- Nella terra di mezzo fra mostra del cinema di Venezia e inizio della stagione c’è il Solinas, il premio dedicato ai giovani sceneggiatori: avamposto meraviglioso, ma anche fucina di nuovi talenti
- C’è una generazione di scrittori attiva che sta cambiando dall’interno, anche se resta ingiustamente ancora troppo invisibile, i meccanismi narrativi e, indirettamente, anche produttivi
- Il bello è l’idea di futuro, nonostante sia evidente che questo è un momento di passaggio. Futuro che, tra un convegno e un bicchiere al porto, si prova a raccontare usando un vocabolario diverso,
«Ma poi, in definitiva, che cosa sono i film oggi? Servono ancora? Fregano a qualcuno?».
La domanda (le domande) che ci siamo fatti tante volte anche su queste pagine – una su tutte, in sintesi: come si gestisce questo passaggio ideale e reale dall’epoca della sala a quella dello streaming? – va dove la porta il vento sardo della Maddalena, storica terra del Solinas, il premio per i giovani sceneggiatori e anche lo splendido, ulteriore cuscinetto per cinematografari assortiti genialmente piazzato tra la Mostra veneziana e la ripresa nelle rispettive città (soprattutto Roma, si capisce, ma c’è pure qualche sparuto nordico come me).
Avamposto e fucina
Il Solinas come (avam)posto meraviglioso: gran parte del merito va data alla presidente e direttrice Annamaria Granatello, padrona di casa accorta ma che lascia tutti liberi di agire e reagire agli stimoli continuamente posti.
Il Solinas come fucina e cucina, luogo d’incontro e formazione, un incubatore, come si dice orribilmente oggi, di tutte le storie possibili, e le storie oggi chi lo sa dove vanno.
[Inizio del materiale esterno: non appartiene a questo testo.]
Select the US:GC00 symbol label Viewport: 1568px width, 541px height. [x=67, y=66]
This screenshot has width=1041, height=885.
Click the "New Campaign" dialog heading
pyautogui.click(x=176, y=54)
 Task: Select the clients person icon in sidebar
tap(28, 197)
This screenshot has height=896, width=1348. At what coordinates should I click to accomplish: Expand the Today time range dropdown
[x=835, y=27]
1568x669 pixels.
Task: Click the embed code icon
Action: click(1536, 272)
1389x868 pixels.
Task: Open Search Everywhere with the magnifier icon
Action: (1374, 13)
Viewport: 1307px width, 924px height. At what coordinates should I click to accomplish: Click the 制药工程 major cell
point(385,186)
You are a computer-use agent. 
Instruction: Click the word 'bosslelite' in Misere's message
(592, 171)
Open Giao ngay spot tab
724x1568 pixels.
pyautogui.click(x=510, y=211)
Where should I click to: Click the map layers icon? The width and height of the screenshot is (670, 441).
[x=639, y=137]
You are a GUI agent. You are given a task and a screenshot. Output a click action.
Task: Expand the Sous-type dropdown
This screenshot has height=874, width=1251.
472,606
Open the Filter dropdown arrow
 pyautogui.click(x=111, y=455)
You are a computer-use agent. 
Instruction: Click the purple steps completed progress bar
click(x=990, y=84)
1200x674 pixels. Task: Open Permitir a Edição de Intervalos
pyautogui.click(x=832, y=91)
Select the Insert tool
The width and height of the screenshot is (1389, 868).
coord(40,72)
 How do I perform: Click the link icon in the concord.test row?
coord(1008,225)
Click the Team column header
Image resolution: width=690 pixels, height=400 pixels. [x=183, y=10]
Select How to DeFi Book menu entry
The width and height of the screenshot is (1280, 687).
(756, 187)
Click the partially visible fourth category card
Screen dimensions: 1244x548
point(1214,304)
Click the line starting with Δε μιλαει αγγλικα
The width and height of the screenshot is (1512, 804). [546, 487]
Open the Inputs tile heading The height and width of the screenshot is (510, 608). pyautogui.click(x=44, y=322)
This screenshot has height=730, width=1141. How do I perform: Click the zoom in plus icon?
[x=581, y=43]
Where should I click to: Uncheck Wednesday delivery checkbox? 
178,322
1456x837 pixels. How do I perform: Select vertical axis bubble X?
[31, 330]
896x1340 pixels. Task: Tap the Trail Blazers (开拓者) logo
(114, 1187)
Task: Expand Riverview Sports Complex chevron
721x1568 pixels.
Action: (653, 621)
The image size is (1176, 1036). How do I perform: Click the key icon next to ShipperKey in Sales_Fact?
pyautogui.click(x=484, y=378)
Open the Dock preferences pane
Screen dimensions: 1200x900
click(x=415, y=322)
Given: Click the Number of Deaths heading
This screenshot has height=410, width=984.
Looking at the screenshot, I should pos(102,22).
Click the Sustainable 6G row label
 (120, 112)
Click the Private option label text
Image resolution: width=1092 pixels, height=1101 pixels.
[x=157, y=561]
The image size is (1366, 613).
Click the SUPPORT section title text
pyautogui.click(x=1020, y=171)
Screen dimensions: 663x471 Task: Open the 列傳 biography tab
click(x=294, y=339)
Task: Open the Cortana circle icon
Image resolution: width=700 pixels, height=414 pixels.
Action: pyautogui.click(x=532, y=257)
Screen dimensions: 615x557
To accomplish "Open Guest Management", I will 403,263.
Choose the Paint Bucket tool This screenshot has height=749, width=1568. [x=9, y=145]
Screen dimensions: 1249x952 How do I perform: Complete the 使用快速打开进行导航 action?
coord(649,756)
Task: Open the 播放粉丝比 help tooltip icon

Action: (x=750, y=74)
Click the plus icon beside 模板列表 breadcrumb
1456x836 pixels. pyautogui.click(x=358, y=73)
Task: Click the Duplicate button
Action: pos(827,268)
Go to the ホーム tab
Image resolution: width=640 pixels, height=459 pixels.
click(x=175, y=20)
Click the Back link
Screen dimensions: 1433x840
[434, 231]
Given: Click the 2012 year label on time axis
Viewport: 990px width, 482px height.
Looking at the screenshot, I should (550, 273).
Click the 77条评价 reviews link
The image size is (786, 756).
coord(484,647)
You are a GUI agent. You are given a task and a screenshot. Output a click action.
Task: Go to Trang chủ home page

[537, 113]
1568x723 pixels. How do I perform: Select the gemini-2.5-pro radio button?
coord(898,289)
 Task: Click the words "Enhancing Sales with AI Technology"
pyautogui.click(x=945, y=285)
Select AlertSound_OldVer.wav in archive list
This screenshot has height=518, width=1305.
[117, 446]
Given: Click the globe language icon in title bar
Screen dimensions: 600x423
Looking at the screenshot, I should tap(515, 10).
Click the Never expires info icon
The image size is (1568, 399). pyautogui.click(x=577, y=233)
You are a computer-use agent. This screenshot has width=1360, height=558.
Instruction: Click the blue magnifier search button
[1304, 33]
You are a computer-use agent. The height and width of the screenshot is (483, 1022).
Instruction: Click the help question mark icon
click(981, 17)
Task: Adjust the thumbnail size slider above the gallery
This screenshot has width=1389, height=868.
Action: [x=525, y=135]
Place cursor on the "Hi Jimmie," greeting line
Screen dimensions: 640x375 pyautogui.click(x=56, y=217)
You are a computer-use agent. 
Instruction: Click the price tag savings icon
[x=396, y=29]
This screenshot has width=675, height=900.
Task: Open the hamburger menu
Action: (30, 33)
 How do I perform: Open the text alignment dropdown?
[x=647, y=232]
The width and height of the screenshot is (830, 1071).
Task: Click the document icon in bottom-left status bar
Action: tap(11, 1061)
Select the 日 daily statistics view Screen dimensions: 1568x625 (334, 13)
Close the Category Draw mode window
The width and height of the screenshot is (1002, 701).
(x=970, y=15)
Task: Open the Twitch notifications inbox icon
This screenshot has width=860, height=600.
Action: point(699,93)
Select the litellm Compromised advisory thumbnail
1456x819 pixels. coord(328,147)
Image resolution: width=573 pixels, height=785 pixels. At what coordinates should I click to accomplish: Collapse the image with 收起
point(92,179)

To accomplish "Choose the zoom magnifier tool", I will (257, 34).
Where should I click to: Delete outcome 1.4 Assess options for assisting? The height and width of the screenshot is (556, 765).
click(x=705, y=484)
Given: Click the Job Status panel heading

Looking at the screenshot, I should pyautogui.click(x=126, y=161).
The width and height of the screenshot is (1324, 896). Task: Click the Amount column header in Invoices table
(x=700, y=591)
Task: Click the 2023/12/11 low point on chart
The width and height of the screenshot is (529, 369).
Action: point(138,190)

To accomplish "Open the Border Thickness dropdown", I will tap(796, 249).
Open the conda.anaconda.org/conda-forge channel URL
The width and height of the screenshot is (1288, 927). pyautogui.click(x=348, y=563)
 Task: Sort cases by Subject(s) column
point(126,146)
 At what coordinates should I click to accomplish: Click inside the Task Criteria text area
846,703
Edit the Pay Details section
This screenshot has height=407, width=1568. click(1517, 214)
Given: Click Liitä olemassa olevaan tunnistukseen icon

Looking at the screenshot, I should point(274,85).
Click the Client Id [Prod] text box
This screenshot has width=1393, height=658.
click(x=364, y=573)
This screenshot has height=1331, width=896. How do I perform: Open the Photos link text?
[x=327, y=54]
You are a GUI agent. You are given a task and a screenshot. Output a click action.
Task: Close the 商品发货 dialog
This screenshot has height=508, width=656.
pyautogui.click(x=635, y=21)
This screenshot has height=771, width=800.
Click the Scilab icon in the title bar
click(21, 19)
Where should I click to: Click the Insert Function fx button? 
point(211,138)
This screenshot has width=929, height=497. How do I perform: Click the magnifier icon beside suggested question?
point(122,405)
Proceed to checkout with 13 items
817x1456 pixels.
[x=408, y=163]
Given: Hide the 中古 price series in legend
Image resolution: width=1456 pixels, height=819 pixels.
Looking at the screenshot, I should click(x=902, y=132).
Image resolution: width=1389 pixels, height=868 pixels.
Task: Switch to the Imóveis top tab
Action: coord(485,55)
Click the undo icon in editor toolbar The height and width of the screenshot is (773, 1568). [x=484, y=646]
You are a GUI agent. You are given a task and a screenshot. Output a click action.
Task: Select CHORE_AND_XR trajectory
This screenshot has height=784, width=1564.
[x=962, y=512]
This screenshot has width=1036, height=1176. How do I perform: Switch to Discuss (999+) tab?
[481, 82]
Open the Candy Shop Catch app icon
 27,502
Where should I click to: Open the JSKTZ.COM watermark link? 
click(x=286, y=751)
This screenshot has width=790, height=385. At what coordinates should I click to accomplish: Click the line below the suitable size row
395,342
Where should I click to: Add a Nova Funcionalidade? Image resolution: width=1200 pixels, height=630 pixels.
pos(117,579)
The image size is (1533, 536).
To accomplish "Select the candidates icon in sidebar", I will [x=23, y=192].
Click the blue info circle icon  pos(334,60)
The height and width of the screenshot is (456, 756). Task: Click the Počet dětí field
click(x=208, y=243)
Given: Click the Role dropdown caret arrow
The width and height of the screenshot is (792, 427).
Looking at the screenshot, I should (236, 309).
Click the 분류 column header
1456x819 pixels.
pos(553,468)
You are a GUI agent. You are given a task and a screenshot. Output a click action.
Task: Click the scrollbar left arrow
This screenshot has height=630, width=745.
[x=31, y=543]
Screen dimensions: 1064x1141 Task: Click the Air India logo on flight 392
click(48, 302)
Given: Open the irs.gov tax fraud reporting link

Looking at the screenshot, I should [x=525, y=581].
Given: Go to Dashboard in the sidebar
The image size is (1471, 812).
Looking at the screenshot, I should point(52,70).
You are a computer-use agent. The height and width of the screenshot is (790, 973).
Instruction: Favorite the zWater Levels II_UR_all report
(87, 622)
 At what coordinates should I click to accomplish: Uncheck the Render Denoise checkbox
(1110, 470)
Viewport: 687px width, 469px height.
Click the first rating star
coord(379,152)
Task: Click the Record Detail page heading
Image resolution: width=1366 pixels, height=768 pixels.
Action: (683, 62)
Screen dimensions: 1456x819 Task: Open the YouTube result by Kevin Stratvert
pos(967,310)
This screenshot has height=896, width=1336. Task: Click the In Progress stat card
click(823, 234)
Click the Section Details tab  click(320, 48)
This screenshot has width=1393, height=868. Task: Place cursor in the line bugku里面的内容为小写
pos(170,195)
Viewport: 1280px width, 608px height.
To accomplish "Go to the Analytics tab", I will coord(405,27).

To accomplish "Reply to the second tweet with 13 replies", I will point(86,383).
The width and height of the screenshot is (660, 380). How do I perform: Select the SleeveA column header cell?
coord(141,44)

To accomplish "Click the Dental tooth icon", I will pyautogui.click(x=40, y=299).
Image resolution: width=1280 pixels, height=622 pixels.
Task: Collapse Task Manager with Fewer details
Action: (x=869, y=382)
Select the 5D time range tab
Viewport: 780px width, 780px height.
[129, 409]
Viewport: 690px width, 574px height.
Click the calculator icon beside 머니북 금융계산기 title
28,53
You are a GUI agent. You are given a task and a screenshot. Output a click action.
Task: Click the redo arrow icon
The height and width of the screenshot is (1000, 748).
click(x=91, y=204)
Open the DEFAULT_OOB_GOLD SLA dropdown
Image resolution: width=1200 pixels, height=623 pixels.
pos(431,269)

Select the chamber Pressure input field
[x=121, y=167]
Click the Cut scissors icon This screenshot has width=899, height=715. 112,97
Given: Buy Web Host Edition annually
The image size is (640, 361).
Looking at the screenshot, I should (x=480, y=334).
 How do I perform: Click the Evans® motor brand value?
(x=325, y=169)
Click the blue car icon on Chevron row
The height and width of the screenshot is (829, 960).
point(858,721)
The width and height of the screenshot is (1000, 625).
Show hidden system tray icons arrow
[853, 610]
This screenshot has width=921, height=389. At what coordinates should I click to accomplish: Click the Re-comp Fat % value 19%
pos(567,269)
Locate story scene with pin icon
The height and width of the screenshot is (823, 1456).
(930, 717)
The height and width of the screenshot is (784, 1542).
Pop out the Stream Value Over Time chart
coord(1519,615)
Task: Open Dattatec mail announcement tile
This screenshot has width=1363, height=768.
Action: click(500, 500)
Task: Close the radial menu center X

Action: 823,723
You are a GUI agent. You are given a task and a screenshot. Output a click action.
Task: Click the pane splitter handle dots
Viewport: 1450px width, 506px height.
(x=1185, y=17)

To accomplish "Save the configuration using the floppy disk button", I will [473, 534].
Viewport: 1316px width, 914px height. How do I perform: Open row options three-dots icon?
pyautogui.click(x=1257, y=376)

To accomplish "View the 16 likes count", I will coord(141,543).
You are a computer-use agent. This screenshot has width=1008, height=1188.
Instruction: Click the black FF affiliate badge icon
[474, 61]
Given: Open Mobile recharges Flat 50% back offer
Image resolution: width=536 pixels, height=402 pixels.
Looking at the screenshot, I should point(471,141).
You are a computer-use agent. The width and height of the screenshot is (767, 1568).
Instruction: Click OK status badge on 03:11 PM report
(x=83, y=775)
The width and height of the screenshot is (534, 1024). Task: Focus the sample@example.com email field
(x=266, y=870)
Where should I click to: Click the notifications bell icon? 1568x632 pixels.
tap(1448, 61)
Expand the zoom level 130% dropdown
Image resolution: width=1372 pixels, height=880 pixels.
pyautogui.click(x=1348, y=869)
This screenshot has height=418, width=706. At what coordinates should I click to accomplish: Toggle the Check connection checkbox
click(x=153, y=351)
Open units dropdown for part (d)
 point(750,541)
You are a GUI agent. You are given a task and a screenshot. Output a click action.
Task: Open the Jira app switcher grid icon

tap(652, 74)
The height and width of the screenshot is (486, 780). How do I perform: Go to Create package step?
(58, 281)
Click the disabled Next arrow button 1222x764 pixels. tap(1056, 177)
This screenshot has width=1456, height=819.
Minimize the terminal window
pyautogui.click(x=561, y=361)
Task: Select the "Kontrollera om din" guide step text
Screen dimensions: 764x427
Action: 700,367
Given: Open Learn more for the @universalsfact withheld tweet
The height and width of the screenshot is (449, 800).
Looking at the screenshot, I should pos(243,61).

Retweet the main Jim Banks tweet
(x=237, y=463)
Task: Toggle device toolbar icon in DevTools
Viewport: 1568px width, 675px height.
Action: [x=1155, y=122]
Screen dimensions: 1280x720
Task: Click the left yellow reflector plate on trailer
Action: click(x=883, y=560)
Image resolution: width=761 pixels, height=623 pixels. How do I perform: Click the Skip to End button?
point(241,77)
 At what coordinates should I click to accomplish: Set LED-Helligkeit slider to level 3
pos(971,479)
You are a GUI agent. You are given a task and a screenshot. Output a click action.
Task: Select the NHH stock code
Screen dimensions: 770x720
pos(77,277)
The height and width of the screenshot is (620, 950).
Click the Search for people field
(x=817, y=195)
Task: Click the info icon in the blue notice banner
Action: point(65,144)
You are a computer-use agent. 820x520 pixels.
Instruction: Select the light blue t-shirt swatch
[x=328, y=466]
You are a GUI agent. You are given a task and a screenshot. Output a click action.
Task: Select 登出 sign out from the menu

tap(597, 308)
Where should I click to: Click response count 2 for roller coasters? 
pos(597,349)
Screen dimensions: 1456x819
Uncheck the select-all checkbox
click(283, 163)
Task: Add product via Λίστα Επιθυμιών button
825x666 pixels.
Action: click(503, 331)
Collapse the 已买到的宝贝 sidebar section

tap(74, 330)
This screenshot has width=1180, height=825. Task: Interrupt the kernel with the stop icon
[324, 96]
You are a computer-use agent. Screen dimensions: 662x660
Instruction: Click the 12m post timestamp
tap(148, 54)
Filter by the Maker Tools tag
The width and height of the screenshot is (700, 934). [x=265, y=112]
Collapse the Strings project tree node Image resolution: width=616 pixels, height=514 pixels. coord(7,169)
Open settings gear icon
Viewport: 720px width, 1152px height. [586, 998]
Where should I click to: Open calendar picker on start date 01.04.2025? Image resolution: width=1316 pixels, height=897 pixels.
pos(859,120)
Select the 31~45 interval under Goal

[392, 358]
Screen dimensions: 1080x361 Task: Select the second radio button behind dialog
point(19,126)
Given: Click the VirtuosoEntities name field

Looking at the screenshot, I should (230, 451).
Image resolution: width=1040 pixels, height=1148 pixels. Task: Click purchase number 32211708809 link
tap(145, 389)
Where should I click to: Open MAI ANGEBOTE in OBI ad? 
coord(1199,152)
È vero – altra domanda che qui rimbalza e rimbomba – che l’unica destinazione possibile sono le serie, le piattaforme? Si direbbe di sì, visto che ogni giorno ce n’è una nuova, «mo’ è arrivata pure Paramount+, che va bene eh…», però sottesa c’è anche la paura che l’offerta sia improvvisamente e paradossalmente più alta della domanda.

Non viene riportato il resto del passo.